Adjoint Sensitivity Analysis of Continuous Functionals

The automatic differentiation tutorial demonstrated how to use AD packages like ForwardDiff.jl and Zygote.jl to compute derivatives of differential equation solutions with respect to initial conditions and parameters. The subsequent direct sensitivity analysis tutorial showed how to directly use the SciMLSensitivity.jl internals to define and solve the augmented differential equation systems which are used in the automatic differentiation process.

While these internal functions give more flexibility, the previous demonstration focused on a case which was possible via automatic differentiation: discrete cost functionals. What is meant by discrete cost functionals is differentiation of a cost which uses a finite number of time points. In the automatic differentiation case, these finite time points are the points returned by solve, i.e. those chosen by the saveat option in the solve call. In the direct adjoint sensitivity tooling, these were the time points chosen by the ts vector.

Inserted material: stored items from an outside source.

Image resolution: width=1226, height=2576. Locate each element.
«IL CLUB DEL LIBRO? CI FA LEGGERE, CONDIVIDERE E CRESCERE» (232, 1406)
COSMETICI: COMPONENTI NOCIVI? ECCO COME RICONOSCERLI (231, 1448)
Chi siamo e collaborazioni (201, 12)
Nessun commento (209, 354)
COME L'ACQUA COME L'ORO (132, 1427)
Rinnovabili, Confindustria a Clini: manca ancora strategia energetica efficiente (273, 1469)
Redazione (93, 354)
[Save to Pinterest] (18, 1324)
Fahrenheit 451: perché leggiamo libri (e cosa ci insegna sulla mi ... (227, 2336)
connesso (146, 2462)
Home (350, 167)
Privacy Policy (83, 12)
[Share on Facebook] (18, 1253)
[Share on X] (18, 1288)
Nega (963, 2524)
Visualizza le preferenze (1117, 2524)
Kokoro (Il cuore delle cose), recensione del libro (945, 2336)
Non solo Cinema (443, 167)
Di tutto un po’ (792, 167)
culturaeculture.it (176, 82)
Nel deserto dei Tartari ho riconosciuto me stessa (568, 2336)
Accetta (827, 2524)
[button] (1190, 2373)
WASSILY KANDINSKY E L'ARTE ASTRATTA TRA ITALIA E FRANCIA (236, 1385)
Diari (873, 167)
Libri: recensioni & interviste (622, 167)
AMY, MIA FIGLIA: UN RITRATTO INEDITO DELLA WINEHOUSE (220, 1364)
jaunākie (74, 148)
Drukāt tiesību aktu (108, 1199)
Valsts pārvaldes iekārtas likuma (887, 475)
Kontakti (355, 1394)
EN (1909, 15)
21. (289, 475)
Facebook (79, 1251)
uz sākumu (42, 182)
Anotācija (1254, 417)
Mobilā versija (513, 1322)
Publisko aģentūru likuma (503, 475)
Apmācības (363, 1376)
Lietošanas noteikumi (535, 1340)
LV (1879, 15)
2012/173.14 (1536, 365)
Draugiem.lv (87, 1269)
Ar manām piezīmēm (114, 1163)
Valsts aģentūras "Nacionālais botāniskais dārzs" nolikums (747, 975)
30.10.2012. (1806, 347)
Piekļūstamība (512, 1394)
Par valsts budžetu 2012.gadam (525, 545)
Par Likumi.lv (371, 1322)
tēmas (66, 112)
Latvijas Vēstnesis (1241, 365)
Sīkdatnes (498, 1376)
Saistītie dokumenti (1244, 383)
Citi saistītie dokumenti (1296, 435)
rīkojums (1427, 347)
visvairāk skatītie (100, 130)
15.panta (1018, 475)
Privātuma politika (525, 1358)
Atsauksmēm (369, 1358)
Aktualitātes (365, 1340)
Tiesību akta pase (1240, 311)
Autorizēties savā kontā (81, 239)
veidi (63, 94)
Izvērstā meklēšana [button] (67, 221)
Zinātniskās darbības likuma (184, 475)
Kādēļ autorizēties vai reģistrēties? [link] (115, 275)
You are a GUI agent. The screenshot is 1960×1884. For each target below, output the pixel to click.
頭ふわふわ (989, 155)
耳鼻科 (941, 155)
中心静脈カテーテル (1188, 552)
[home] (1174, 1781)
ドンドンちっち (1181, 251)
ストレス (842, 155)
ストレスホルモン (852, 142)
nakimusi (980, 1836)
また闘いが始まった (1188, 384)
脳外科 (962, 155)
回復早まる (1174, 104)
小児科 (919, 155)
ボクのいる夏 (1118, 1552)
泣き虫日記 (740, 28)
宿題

However, there is an expanded set of cost functionals supported by SciMLSensitivity.jl, continuous cost functionals, which are not possible through automatic differentiation interfaces. In an abstract sense, a continuous cost functional is a total cost $G$ defined as the integral of the instantanious cost $g$ at all time points. In other words, the total cost is defined as:

\[G(u,p)=G(u(\cdot,p))=\int_{t_{0}}^{T}g(u(t,p),p)dt\]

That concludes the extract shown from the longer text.